── DATASET CONTENT ──

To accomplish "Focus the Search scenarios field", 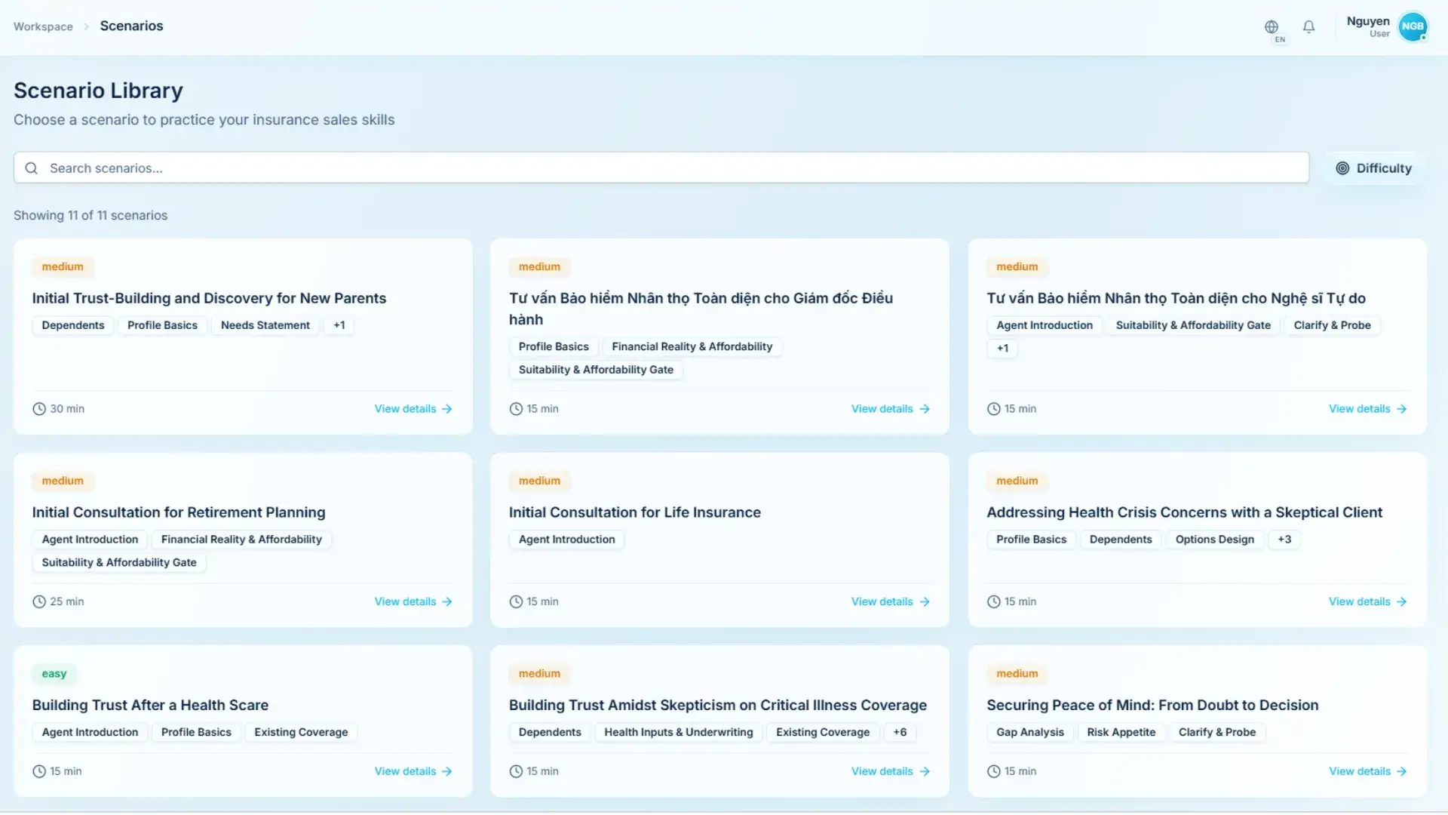I will (661, 168).
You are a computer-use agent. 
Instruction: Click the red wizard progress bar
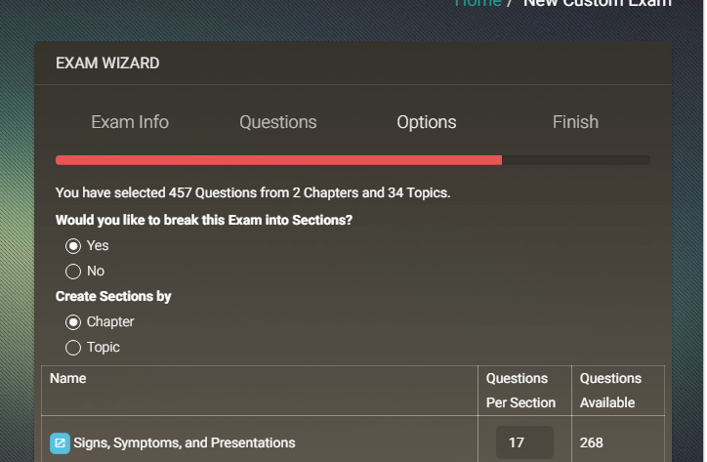278,160
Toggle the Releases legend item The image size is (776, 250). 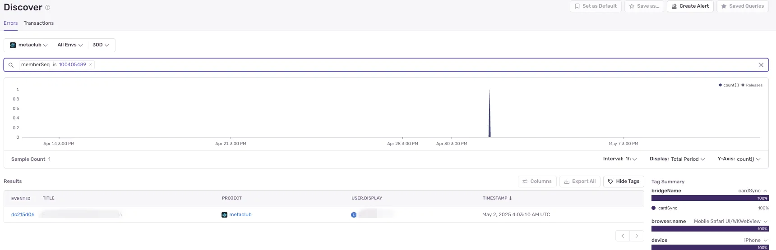[752, 85]
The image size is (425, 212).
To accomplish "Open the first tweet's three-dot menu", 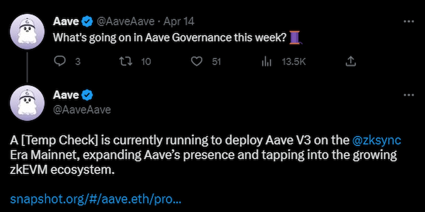I will 409,21.
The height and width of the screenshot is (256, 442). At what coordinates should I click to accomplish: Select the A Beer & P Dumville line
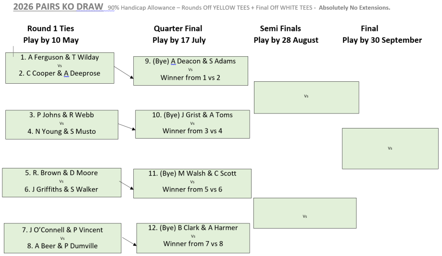[x=63, y=246]
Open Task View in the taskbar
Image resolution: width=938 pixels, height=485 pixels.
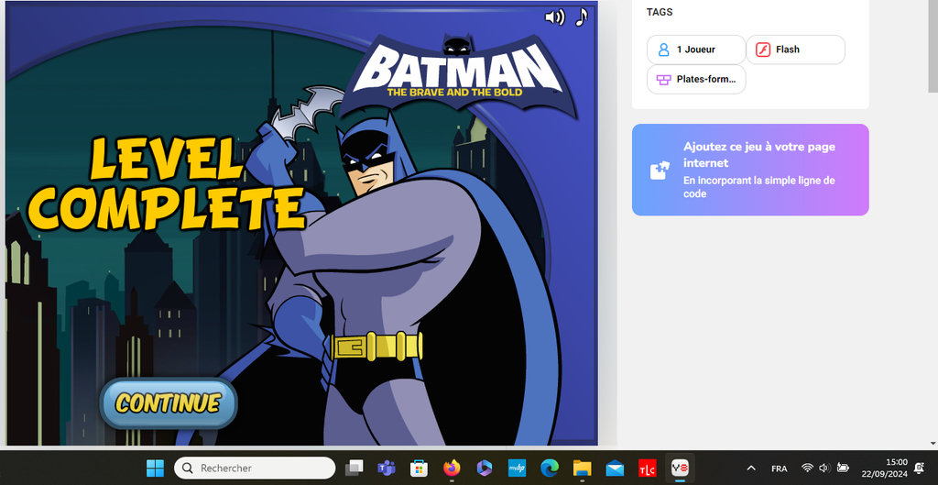pyautogui.click(x=354, y=468)
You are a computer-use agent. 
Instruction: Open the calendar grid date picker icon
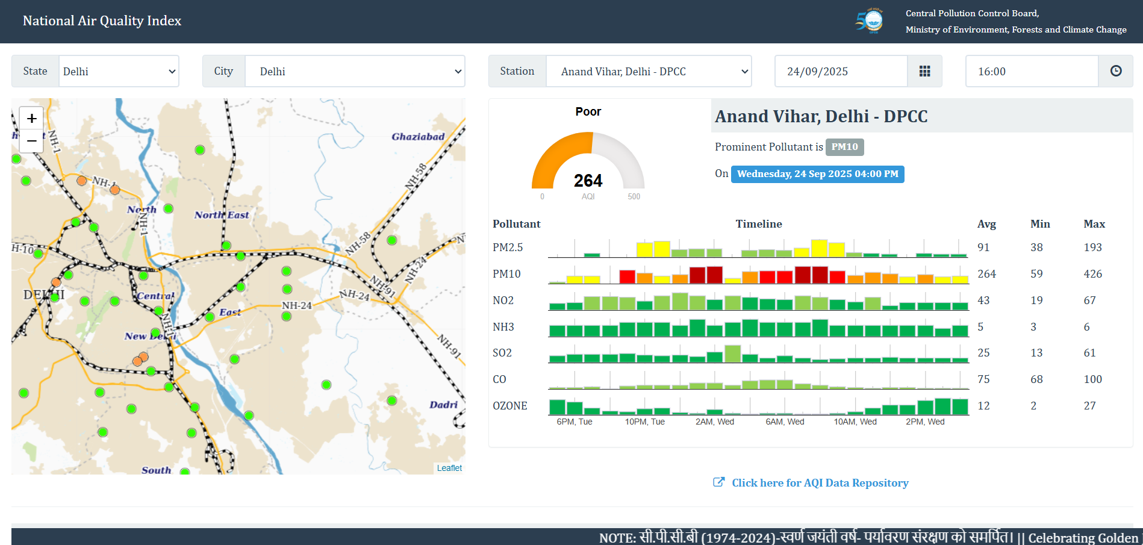point(924,72)
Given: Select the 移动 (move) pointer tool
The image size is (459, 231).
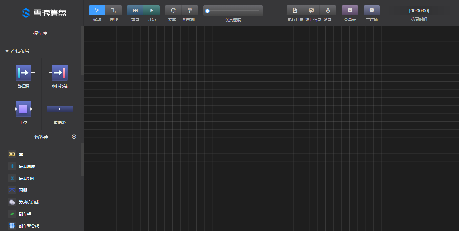Looking at the screenshot, I should 97,10.
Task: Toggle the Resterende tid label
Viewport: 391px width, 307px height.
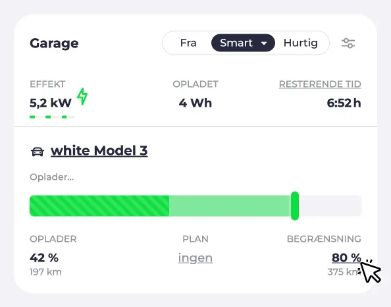Action: pyautogui.click(x=320, y=84)
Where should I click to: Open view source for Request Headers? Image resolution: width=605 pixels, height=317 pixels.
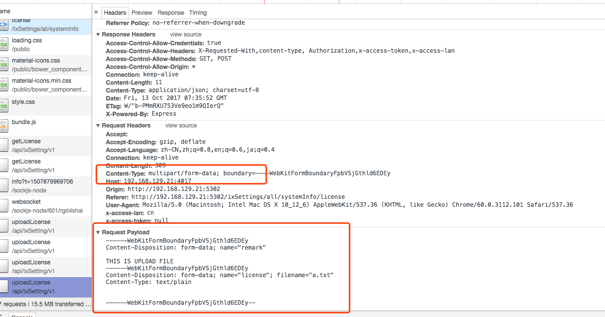(180, 125)

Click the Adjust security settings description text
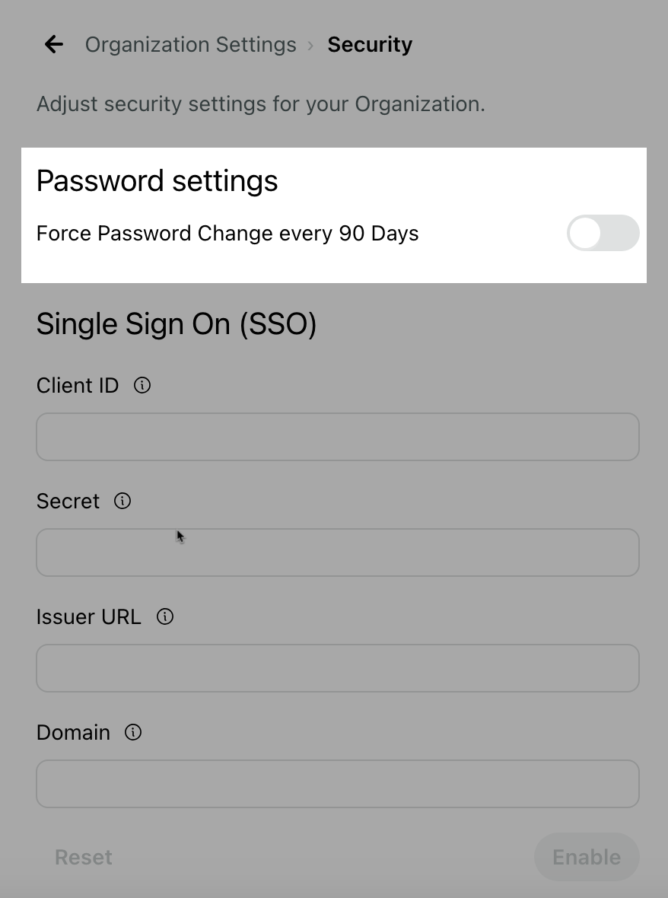click(x=260, y=104)
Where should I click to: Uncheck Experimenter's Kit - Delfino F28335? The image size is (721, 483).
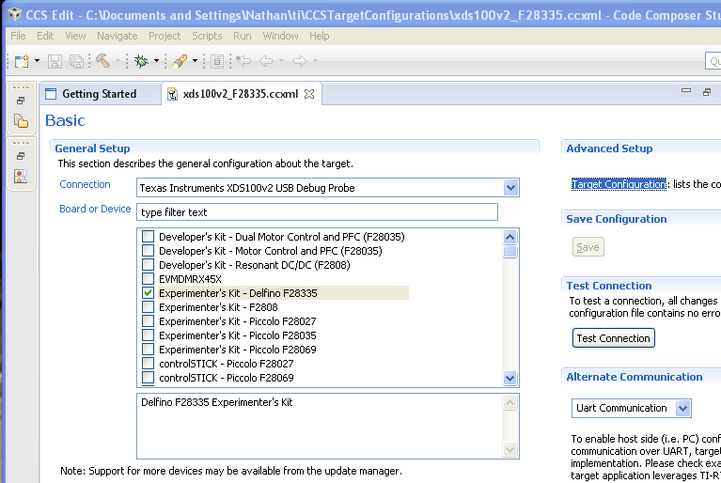[x=149, y=293]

───

**WORK INSTRUCTION**
Some lines above hold the word "Task". Copy all of them.

**EXPECTED ANSWER**
Open Task View in the taskbar
Task: Toggle the Resterende tid label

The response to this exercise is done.